WHAT THE EXERCISE ASKS — Down to the last character, repeat the data that follows.

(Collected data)

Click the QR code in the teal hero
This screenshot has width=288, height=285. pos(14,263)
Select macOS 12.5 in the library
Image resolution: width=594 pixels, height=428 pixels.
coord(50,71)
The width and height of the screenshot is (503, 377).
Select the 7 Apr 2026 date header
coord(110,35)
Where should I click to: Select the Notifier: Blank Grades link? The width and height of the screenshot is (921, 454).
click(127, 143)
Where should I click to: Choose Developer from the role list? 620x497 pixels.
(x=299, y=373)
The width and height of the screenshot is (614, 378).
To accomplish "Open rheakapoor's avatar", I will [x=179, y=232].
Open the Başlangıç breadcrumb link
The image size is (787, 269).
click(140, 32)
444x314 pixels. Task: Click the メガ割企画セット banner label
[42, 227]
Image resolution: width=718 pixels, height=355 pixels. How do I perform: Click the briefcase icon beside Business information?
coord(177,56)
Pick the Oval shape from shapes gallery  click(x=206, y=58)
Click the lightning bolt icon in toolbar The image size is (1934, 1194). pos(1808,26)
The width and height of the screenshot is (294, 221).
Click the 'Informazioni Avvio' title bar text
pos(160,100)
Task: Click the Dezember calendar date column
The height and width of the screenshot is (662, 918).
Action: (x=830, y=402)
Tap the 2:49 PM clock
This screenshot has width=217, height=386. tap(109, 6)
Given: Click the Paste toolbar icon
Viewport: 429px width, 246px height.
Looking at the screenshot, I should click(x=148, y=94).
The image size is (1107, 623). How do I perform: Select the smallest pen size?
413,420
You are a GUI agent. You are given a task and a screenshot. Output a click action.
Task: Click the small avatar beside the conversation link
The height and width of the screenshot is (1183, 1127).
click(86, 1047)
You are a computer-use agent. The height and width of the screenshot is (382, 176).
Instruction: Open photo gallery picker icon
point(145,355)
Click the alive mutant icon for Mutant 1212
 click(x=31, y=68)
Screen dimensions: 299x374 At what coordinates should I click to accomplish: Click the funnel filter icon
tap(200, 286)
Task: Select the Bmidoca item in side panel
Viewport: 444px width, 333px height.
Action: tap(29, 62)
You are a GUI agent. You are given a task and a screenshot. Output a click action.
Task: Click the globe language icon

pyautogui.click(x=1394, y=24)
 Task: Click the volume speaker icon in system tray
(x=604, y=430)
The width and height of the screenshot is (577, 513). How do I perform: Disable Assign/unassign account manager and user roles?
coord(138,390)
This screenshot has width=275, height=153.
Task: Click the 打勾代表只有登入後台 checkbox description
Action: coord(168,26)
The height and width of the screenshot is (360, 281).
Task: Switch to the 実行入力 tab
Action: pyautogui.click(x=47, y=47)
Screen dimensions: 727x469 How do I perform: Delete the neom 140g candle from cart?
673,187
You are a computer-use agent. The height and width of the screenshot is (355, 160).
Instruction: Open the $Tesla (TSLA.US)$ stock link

FINISHED TASK —
Click the QR code in the teal hero
This screenshot has width=288, height=285. pos(14,263)
Select macOS 12.5 in the library
Image resolution: width=594 pixels, height=428 pixels.
coord(50,71)
The width and height of the screenshot is (503, 377).
Select the 7 Apr 2026 date header
coord(110,35)
Where should I click to: Select the Notifier: Blank Grades link? The width and height of the screenshot is (921, 454).
click(127, 143)
Where should I click to: Choose Developer from the role list? 620x497 pixels.
(x=299, y=373)
The width and height of the screenshot is (614, 378).
To accomplish "Open rheakapoor's avatar", I will [x=179, y=232].
Open the Başlangıç breadcrumb link
The image size is (787, 269).
click(140, 32)
444x314 pixels. Task: Click the メガ割企画セット banner label
[42, 227]
Image resolution: width=718 pixels, height=355 pixels. How do I perform: Click the briefcase icon beside Business information?
coord(177,56)
Pick the Oval shape from shapes gallery  click(x=206, y=58)
Click the lightning bolt icon in toolbar The image size is (1934, 1194). pos(1808,26)
The width and height of the screenshot is (294, 221).
Click the 'Informazioni Avvio' title bar text
pos(160,100)
Task: Click the Dezember calendar date column
The height and width of the screenshot is (662, 918).
Action: (x=830, y=402)
Tap the 2:49 PM clock
This screenshot has width=217, height=386. tap(109, 6)
Given: Click the Paste toolbar icon
Viewport: 429px width, 246px height.
Looking at the screenshot, I should click(x=148, y=94).
The image size is (1107, 623). How do I perform: Select the smallest pen size?
413,420
You are a GUI agent. You are given a task and a screenshot. Output a click action.
Task: Click the small avatar beside the conversation link
The height and width of the screenshot is (1183, 1127).
click(86, 1047)
You are a computer-use agent. The height and width of the screenshot is (382, 176).
Instruction: Open photo gallery picker icon
point(145,355)
Click the alive mutant icon for Mutant 1212
 click(x=31, y=68)
Screen dimensions: 299x374 At what coordinates should I click to accomplish: Click the funnel filter icon
tap(200, 286)
Task: Select the Bmidoca item in side panel
Viewport: 444px width, 333px height.
Action: tap(29, 62)
You are a GUI agent. You are given a task and a screenshot. Output a click action.
Task: Click the globe language icon

pyautogui.click(x=1394, y=24)
 Task: Click the volume speaker icon in system tray
(x=604, y=430)
The width and height of the screenshot is (577, 513). How do I perform: Disable Assign/unassign account manager and user roles?
coord(138,390)
This screenshot has width=275, height=153.
Task: Click the 打勾代表只有登入後台 checkbox description
Action: coord(168,26)
The height and width of the screenshot is (360, 281).
Task: Switch to the 実行入力 tab
Action: pyautogui.click(x=47, y=47)
Screen dimensions: 727x469 How do I perform: Delete the neom 140g candle from cart?
673,187
You are a computer-use agent. The height and width of the screenshot is (355, 160).
Instruction: Open the $Tesla (TSLA.US)$ stock link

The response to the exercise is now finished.